Right Vos couldn't out climb them but I would bet she could drop them going down hill barring that she could just wait for them to fall over and quit.


//
To be totally clear both the Schlecks are talented but compaired to other pros (men and women) they are wusses.


----------



## Dan Gerous (Mar 28, 2005)

I'm more messing with the Schlecks than being serious here, should have thrown in a smiley face in my post above. Who knows but Frank if continuing was possible or worth it.

But, I doubt the motivation, seriousness but mostly the hunger to win of the Schlecks. They really act and talk as if cycling was just a job. They don't seem to want to improve themselves, they rarely win anything and they usually seem perfectly fine with that, not caring too much when they lose. I think that's the attitude Johan's so mad about... He has directed Lance and Alberto, those two have a lot more will to win and will do everything possible to do so, part of why they won so many Tours... Schlecks? They don't have the attitude of winners... much less champions. My opinion.

Work to complete:
a) In the cycling forum thread, which two riders has Johan directed?
b) What are all the names that appear in the cycling forum thread, including the poster's name?
c) Retype the cycling forum thread from "## Dan Gerous" to "or worth it.".

Items:

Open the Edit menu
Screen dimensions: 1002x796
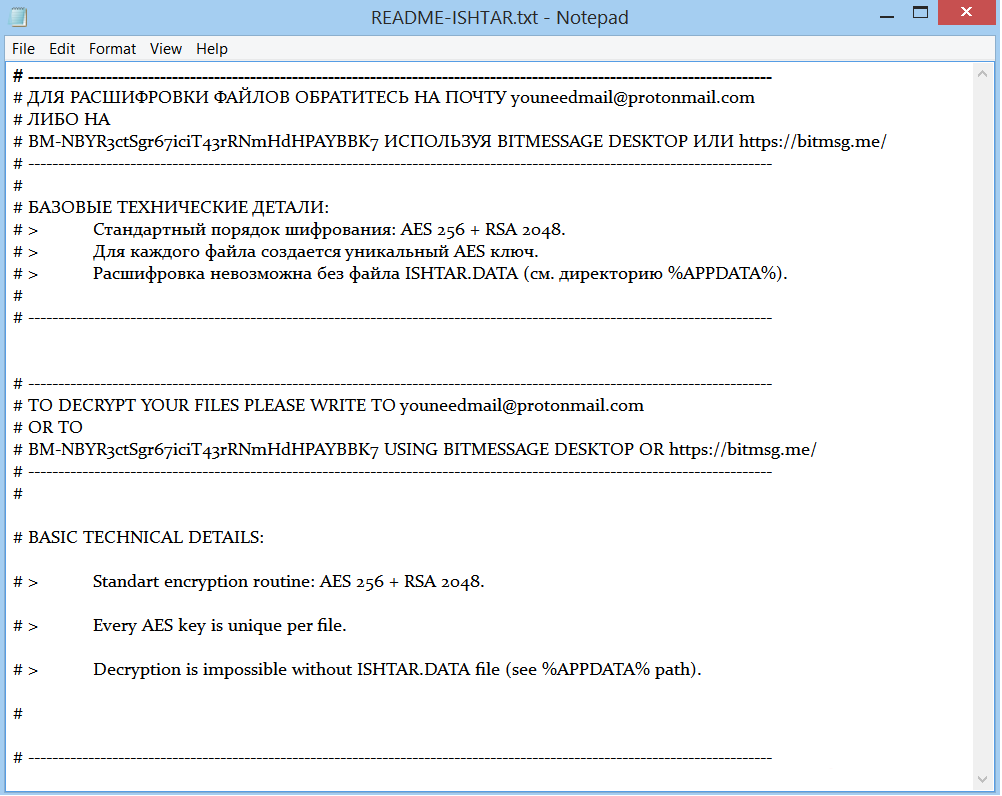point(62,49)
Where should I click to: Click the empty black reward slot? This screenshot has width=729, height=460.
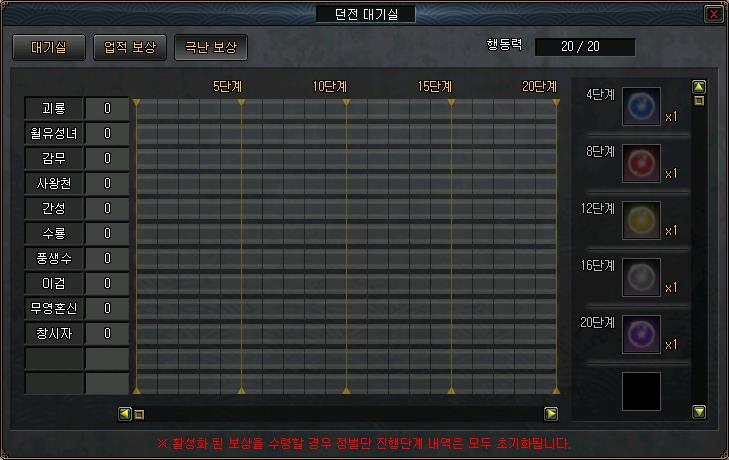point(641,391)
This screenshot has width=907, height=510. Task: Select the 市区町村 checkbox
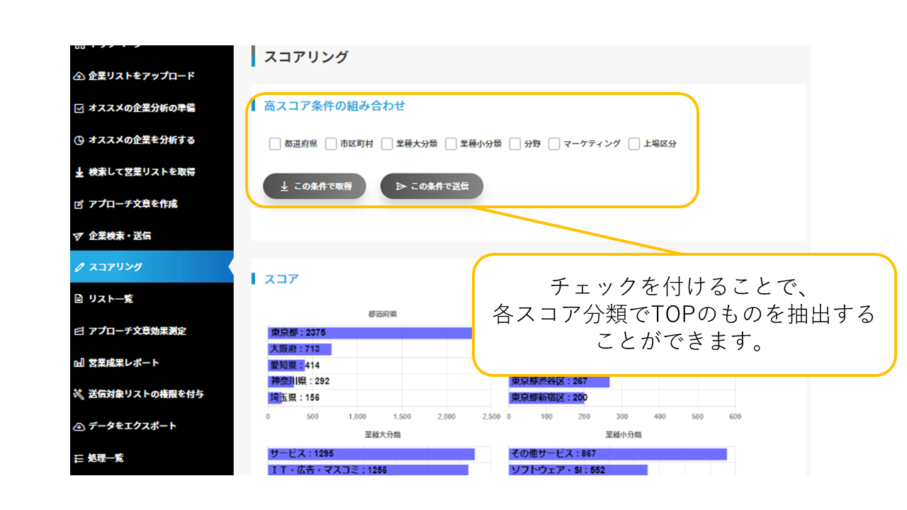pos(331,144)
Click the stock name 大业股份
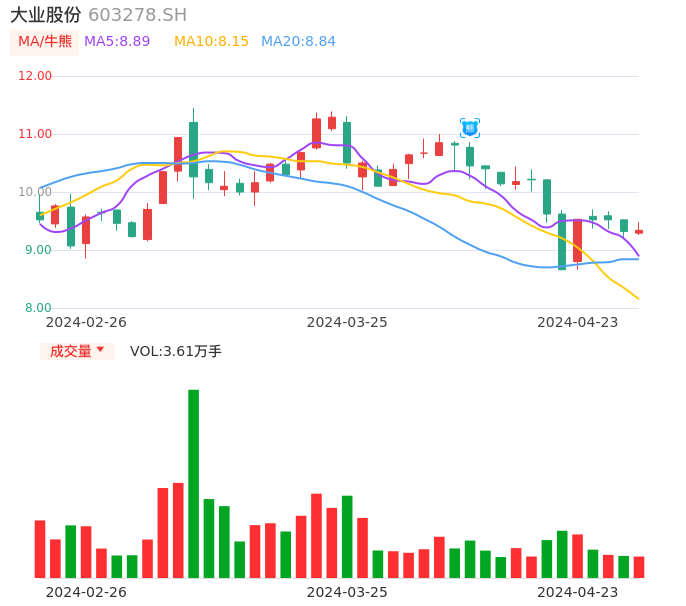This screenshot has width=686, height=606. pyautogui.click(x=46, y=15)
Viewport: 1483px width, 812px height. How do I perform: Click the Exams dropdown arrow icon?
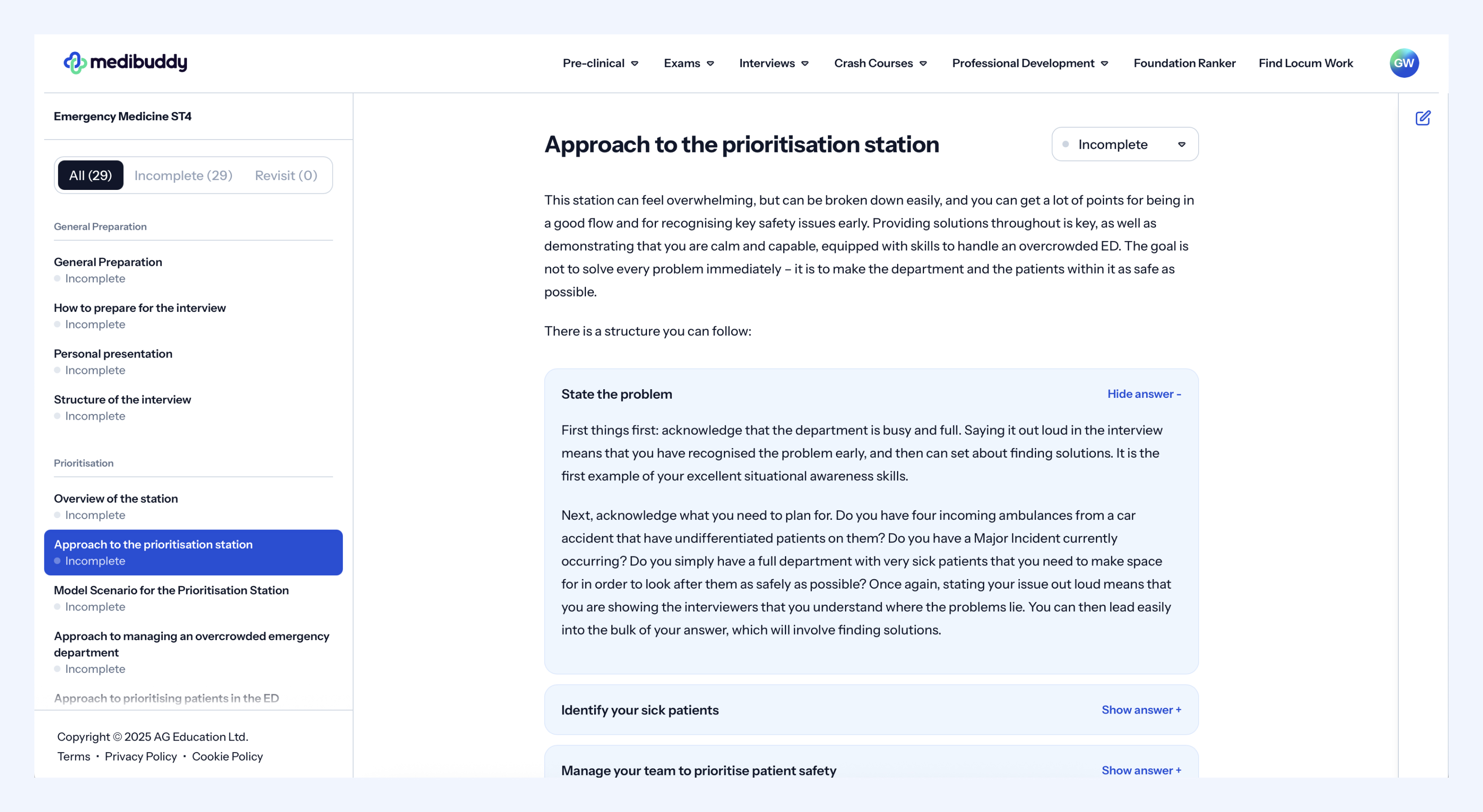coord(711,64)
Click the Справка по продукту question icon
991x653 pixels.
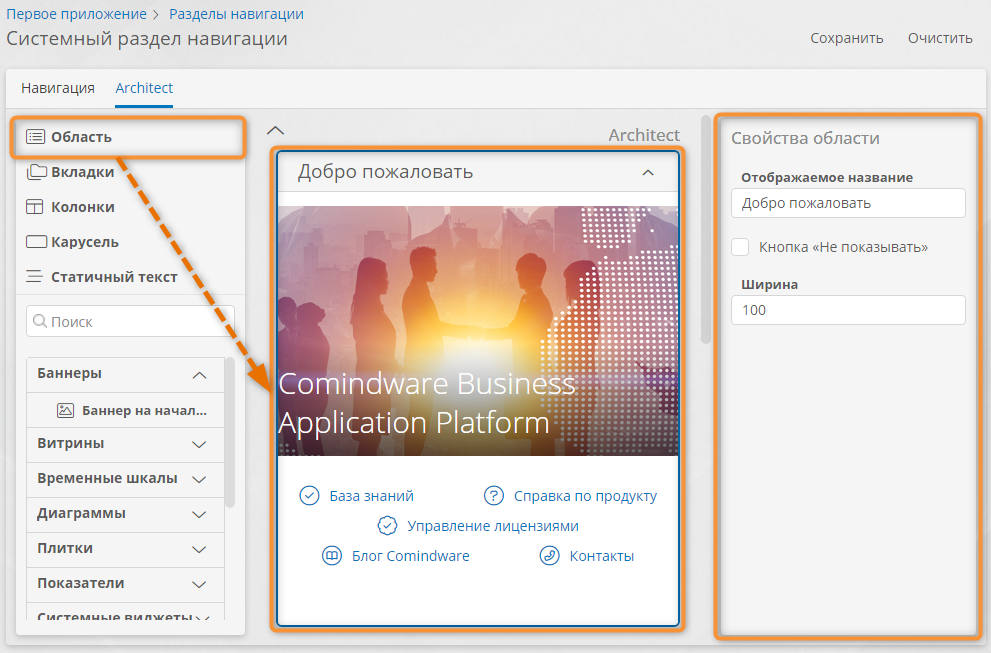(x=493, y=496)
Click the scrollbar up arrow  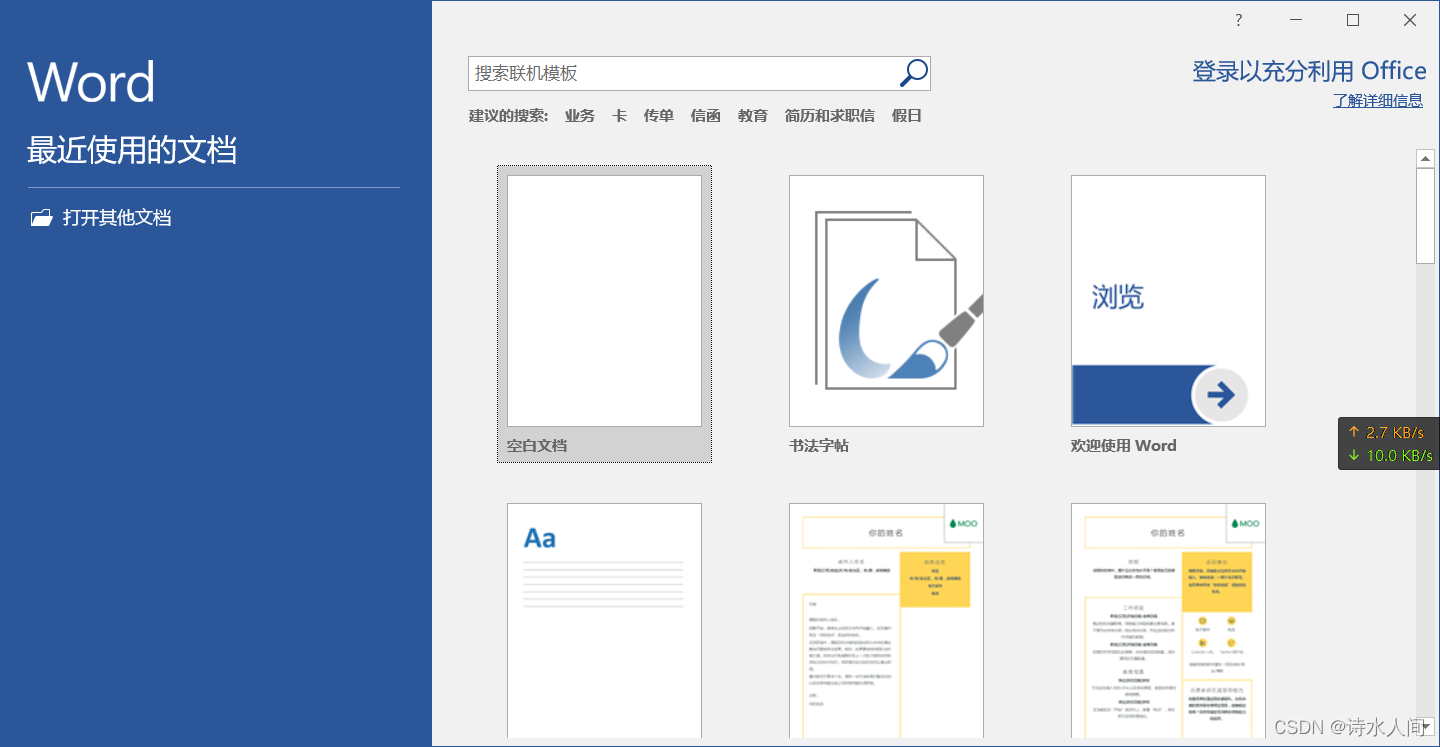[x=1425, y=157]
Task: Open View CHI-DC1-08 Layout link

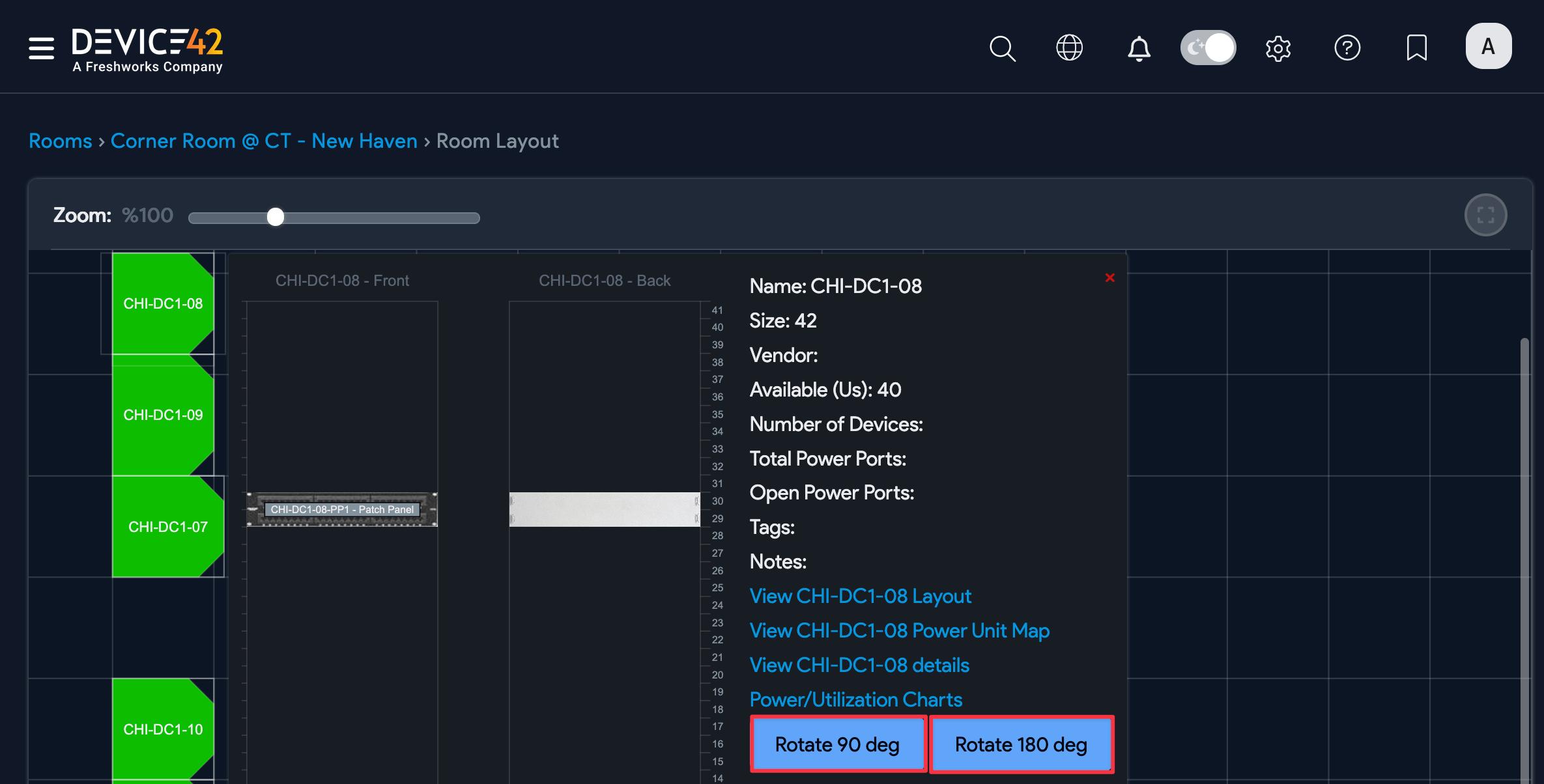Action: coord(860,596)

Complete answers:
a) Lance and Alberto.

b) Vos, Schleck (the Schlecks), Dan Gerous, Frank, Johan, Lance, Alberto

c)
## Dan Gerous (Mar 28, 2005)

I'm more messing with the Schlecks than being serious here, should have thrown in a smiley face in my post above. Who knows but Frank if continuing was possible or worth it.